Exercise
Pick out each line in these entries that contains the string "with".

*** Opening of Data extracts ***

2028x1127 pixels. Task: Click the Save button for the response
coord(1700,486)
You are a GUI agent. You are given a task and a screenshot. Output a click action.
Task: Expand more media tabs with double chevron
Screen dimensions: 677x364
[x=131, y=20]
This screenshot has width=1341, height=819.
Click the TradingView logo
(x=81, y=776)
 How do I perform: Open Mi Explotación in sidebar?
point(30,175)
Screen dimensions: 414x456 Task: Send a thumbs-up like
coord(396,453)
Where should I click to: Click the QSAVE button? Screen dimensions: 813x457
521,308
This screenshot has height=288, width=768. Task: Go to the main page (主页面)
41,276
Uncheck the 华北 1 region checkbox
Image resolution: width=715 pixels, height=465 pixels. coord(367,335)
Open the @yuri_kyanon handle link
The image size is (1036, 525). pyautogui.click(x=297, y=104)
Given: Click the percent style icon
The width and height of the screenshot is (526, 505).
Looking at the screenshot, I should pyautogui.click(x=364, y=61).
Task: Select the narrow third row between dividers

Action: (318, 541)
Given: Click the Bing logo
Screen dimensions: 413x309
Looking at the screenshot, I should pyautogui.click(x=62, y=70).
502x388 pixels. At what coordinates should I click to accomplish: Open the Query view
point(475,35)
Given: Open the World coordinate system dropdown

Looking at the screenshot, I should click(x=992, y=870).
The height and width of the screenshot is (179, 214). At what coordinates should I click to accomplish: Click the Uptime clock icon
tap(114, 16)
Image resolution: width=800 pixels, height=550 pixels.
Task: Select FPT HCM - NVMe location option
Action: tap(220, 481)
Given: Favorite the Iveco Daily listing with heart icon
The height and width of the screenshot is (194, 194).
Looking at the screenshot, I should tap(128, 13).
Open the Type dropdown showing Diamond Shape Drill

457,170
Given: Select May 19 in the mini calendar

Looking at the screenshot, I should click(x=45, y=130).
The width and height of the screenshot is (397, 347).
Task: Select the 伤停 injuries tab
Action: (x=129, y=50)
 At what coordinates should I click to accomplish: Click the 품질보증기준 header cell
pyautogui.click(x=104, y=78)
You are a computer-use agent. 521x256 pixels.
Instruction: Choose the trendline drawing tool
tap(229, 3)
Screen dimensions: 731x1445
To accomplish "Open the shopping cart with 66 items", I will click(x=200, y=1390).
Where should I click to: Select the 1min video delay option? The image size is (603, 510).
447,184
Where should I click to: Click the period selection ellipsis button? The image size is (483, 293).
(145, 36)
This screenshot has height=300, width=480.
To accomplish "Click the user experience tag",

*** Close of Data extracts ***

Finished exercise
Task: Expand more media tabs with double chevron
Given: Favorite the Iveco Daily listing with heart icon
To accomplish "Open the shopping cart with 66 items", I will click(x=200, y=1390).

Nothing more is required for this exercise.